When they relocated to Cobham Park after their marriage they continued to entertain an international circle of friends, one of whom was Count Vittorio Amedeo Alfieri, an Italian poet and dramatist, with whom she began an affair. The discovery of her infidelity by her husband in 1771 led to a duel between Alfieri and Ligonier in Hyde Park, followed by a criminal conversation, trial which made public the salacious testimony of servants, and extracts from the couple's passionate love letters. A fictionalised version of the relationship appeared titled The Generous Husband; or, The History of Lord Lelius and the Fair Emilia, and Alfieri would later include a sensational account of his liaison with Lady Ligonier in his memoirs.

Ligonier would eventually divorce her via the expensive and protracted process of a private parliamentary bill dissolving the marriage, enacted in 1772. However, due to rumours of previous relationships between Penelope and members of her household staff, Count Alfieri refused to marry her and salvage her reputation.

After the divorce trial, Ligonier took a 12-week trip to Italy to escape from the scandal, accompanied by Alfieri, her mother, and her sister-in-law Frances Balfour.
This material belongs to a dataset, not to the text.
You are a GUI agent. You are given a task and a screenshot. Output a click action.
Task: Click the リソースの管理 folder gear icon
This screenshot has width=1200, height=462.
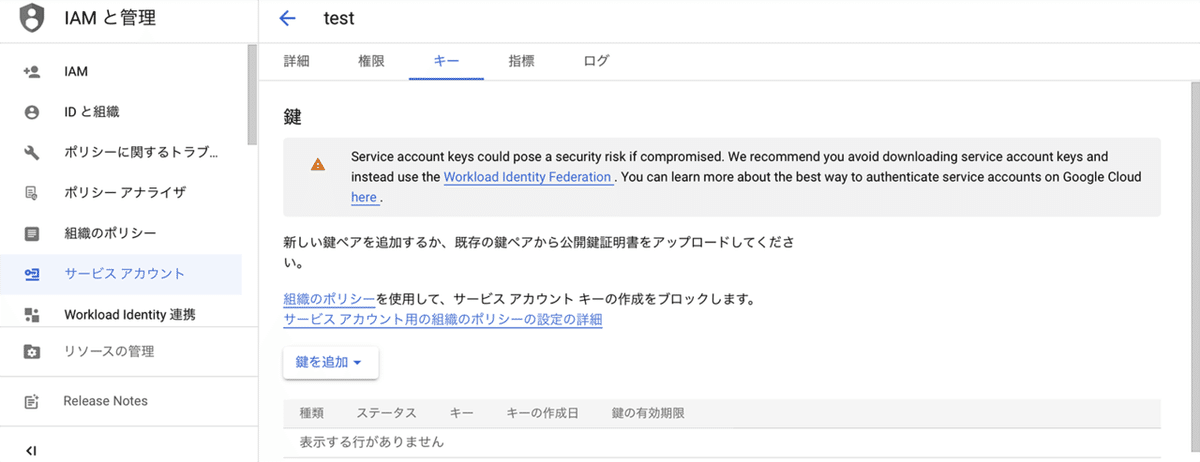[32, 352]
On her return to England, she returned to live in a cottage on the outskirts of her father's estate at her father's request.

She joined a circle of contemporary aristocratic women who could still participate in polite London society, but as a result of scandalous personal lives were generally considered courtesans by wider society as a result of their personal choices. She was a prominent member of the New Female Coterie, a social club founded for such women, alongside such personal friends and fellow 'demi-reps' as Lady Grosvenor and Seymour Dorothy Fleming. Her reputation for licentiousness was so strong that she was featured in a satirical 1777 cartoon of licentious aristocratic women called "The Diabo-Lady" in The London Magazine.

Meanwhile, her ex-husband was created Earl Ligonier in 1776, reviving the title of his famed uncle, Field Marshal John Ligonier, 1st Earl Ligonier, who died without an heir.

On 28 April 1784 at St Giles' Church, Northampton, she married Joseph Brown, a private in the Royal Horse Guard Blues.

In April 1791, she wrote to Alfieri that their affair had liberated her from the constraints "of a world in which I was never formed to exist", and her contentment and health in her life after leaving her first marriage.

She resided in West Cowes on the Isle of Wight until her death. She was buried 24 March 1827 at Northwood, Isle of Wight.